* **Your instructions**
If a record holds a picture, drop the picture and repeat everything else word for word.
** Opening Given information block **
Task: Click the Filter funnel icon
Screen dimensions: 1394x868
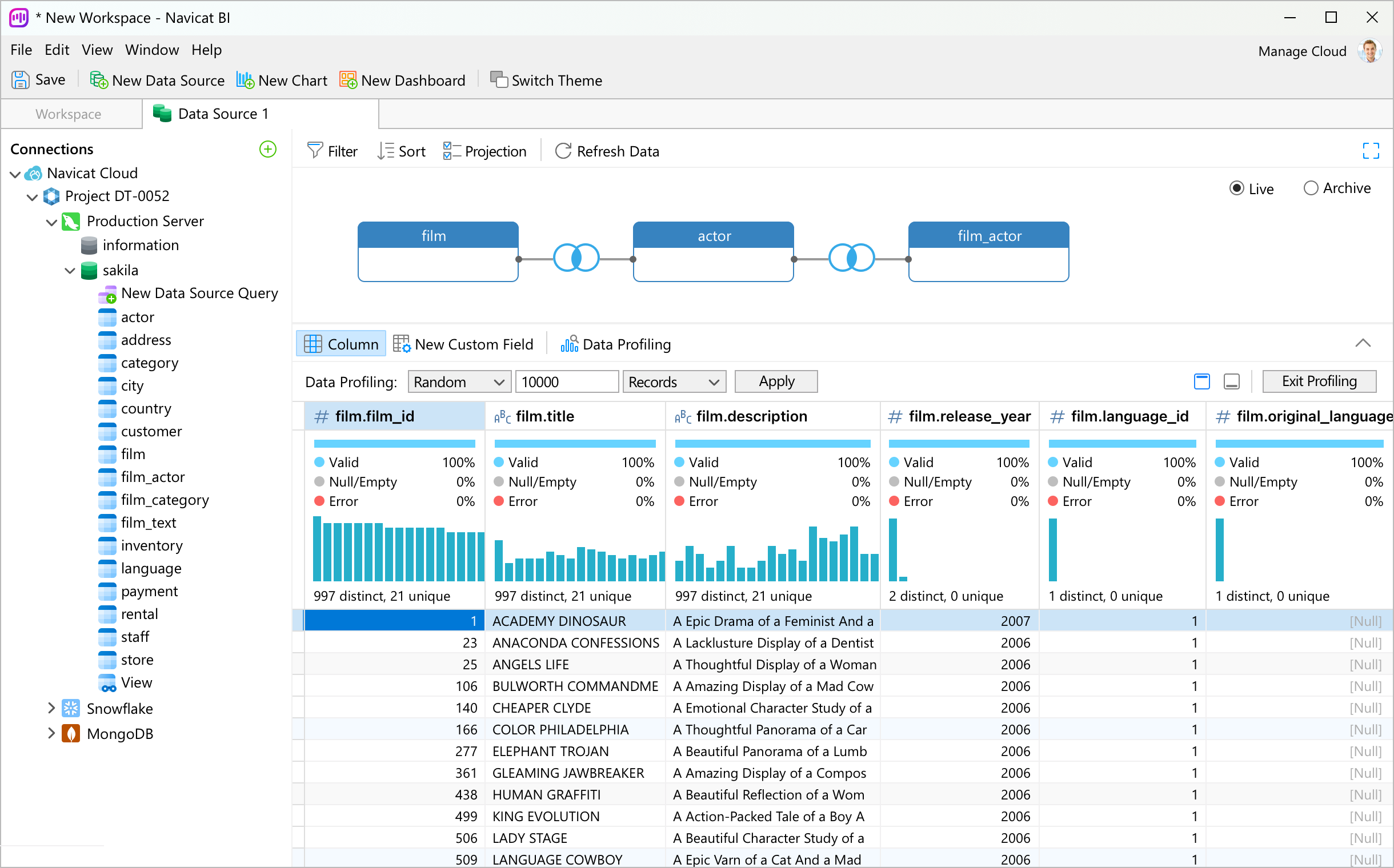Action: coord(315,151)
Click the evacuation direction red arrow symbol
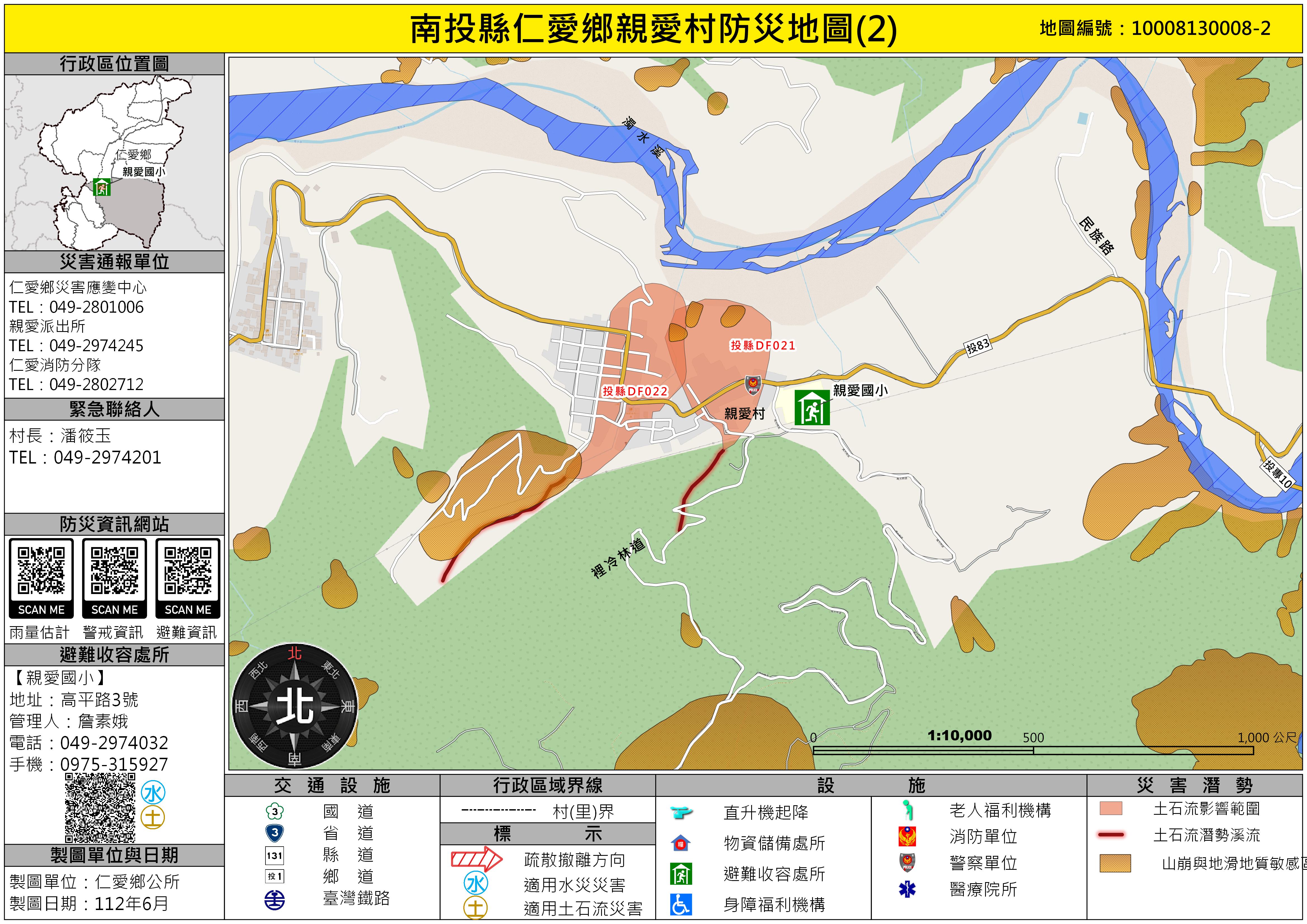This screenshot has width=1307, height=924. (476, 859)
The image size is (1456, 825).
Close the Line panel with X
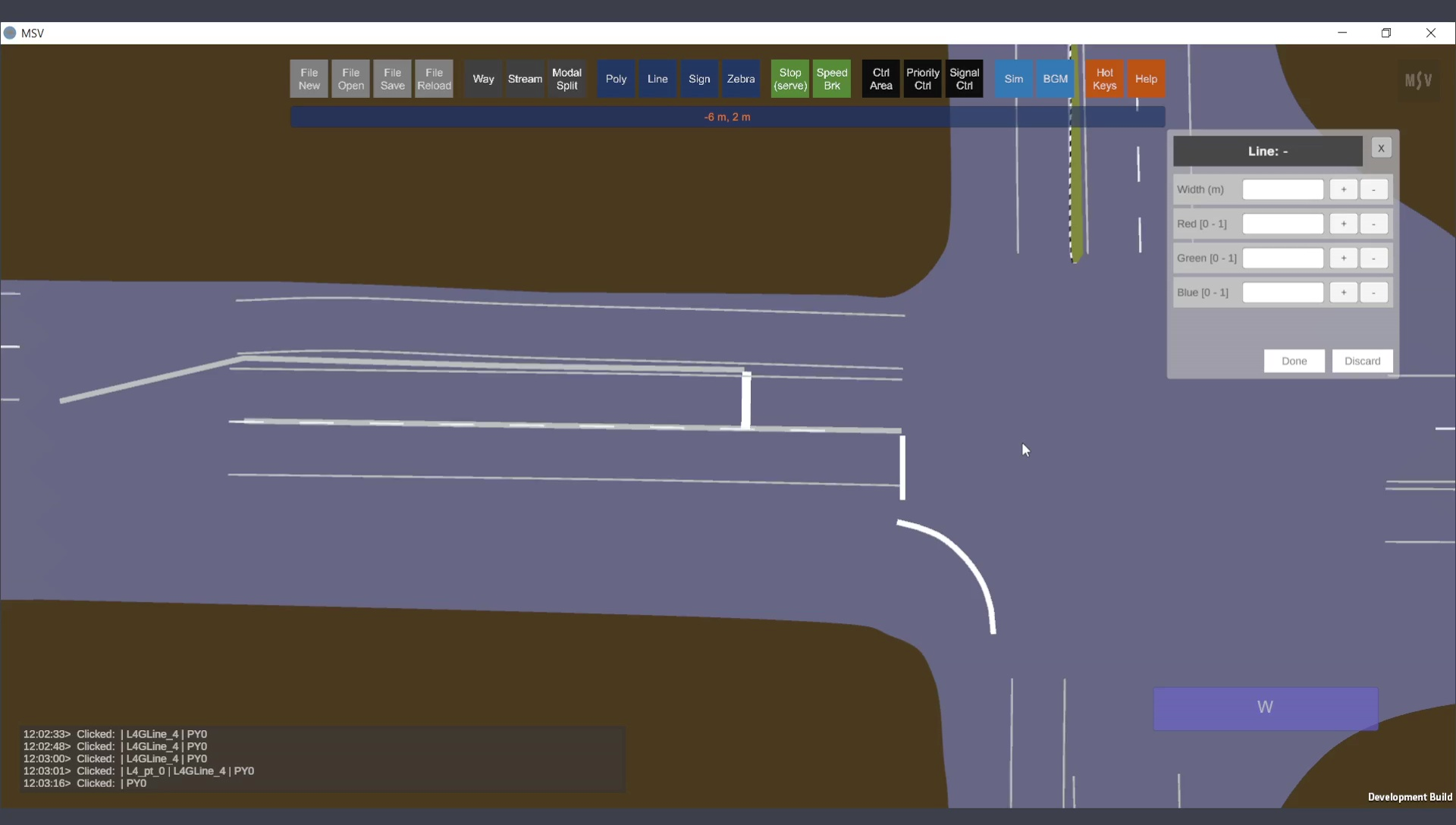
** Closing Given information block **
* **Solution**
Task: Click the Filter funnel icon
Screen dimensions: 1394x868
Action: coord(315,151)
Click the evacuation direction red arrow symbol
This screenshot has width=1307, height=924. (476, 859)
The image size is (1456, 825).
Close the Line panel with X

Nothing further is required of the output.